◆ **WHAT YOU NEED TO DO**: Report every line of the rows below that contains the string "code", reproducing each such line in full.

[Start of ENTRIES PROVIDED]

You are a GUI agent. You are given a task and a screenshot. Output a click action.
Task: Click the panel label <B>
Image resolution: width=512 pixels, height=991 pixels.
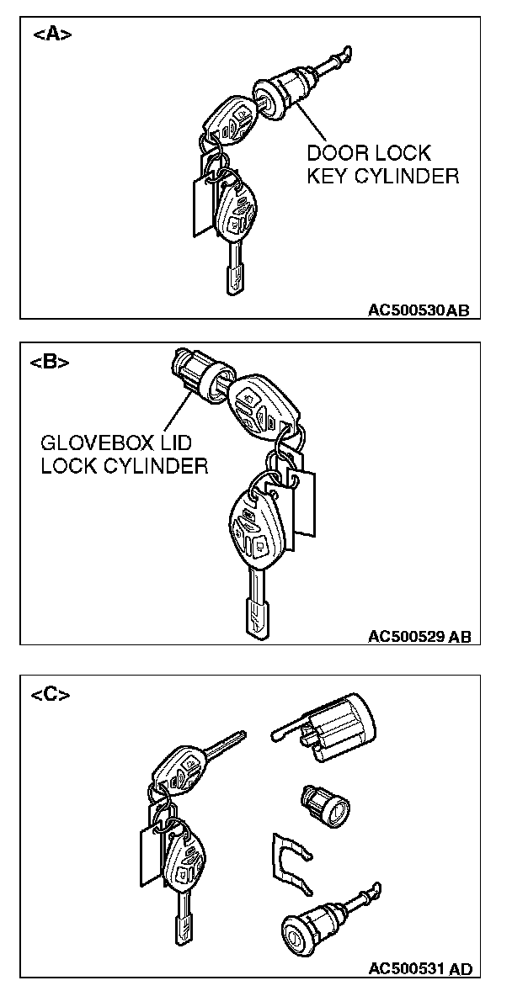50,363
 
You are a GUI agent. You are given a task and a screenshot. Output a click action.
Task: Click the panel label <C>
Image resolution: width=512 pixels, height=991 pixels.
51,694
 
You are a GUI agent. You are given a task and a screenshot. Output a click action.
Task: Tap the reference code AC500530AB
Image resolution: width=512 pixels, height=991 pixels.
418,310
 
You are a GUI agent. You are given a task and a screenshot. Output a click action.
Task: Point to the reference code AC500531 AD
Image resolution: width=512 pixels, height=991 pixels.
420,968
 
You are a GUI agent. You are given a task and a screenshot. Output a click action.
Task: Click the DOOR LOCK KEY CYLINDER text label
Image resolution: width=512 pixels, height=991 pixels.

[End of ENTRIES PROVIDED]

◆ **IN RESPONSE**:
Task: Tap the reference code AC500530AB
Task: Point to the reference code AC500531 AD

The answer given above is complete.